(Dataset entries)
*** Begin section ***
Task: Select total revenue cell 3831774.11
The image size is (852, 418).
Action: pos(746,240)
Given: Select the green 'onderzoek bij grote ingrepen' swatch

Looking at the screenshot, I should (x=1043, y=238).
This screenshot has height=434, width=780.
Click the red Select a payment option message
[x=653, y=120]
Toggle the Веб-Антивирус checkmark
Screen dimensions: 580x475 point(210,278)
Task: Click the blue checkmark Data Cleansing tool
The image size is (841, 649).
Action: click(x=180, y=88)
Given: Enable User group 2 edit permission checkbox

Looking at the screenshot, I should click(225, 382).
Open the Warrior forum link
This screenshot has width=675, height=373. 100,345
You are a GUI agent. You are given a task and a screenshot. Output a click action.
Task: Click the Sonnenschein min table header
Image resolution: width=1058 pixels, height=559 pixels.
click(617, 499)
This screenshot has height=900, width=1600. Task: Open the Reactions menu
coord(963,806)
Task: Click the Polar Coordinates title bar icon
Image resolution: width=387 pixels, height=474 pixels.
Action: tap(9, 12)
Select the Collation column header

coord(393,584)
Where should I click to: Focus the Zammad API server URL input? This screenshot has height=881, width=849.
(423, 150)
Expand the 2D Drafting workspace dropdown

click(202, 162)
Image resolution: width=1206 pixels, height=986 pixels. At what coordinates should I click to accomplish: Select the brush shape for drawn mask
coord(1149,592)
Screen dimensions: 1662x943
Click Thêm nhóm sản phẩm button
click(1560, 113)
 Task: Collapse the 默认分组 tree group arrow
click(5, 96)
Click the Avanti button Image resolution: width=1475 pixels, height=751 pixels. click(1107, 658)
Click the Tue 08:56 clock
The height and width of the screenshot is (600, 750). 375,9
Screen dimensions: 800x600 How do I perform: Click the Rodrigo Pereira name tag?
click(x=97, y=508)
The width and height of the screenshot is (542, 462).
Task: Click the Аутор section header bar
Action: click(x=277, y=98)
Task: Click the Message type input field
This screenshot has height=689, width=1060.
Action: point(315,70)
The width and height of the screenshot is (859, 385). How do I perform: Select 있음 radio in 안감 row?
*** End section ***
▶ **TASK**
All entries should be restated word for word.

▶ **ANSWER BOX**
Task: Select total revenue cell 3831774.11
The image size is (852, 418).
Action: pos(746,240)
Given: Select the green 'onderzoek bij grote ingrepen' swatch

Looking at the screenshot, I should (x=1043, y=238).
This screenshot has height=434, width=780.
Click the red Select a payment option message
[x=653, y=120]
Toggle the Веб-Антивирус checkmark
Screen dimensions: 580x475 point(210,278)
Task: Click the blue checkmark Data Cleansing tool
The image size is (841, 649).
Action: click(x=180, y=88)
Given: Enable User group 2 edit permission checkbox

Looking at the screenshot, I should click(225, 382).
Open the Warrior forum link
This screenshot has width=675, height=373. 100,345
You are a GUI agent. You are given a task and a screenshot. Output a click action.
Task: Click the Sonnenschein min table header
Image resolution: width=1058 pixels, height=559 pixels.
click(617, 499)
This screenshot has height=900, width=1600. Task: Open the Reactions menu
coord(963,806)
Task: Click the Polar Coordinates title bar icon
Image resolution: width=387 pixels, height=474 pixels.
Action: tap(9, 12)
Select the Collation column header

coord(393,584)
Where should I click to: Focus the Zammad API server URL input? This screenshot has height=881, width=849.
(423, 150)
Expand the 2D Drafting workspace dropdown

click(202, 162)
Image resolution: width=1206 pixels, height=986 pixels. At what coordinates should I click to accomplish: Select the brush shape for drawn mask
coord(1149,592)
Screen dimensions: 1662x943
Click Thêm nhóm sản phẩm button
click(1560, 113)
 Task: Collapse the 默认分组 tree group arrow
click(5, 96)
Click the Avanti button Image resolution: width=1475 pixels, height=751 pixels. click(1107, 658)
Click the Tue 08:56 clock
The height and width of the screenshot is (600, 750). 375,9
Screen dimensions: 800x600 How do I perform: Click the Rodrigo Pereira name tag?
click(x=97, y=508)
The width and height of the screenshot is (542, 462).
Task: Click the Аутор section header bar
Action: click(x=277, y=98)
Task: Click the Message type input field
This screenshot has height=689, width=1060.
Action: point(315,70)
The width and height of the screenshot is (859, 385). How do I perform: Select 있음 radio in 안감 row?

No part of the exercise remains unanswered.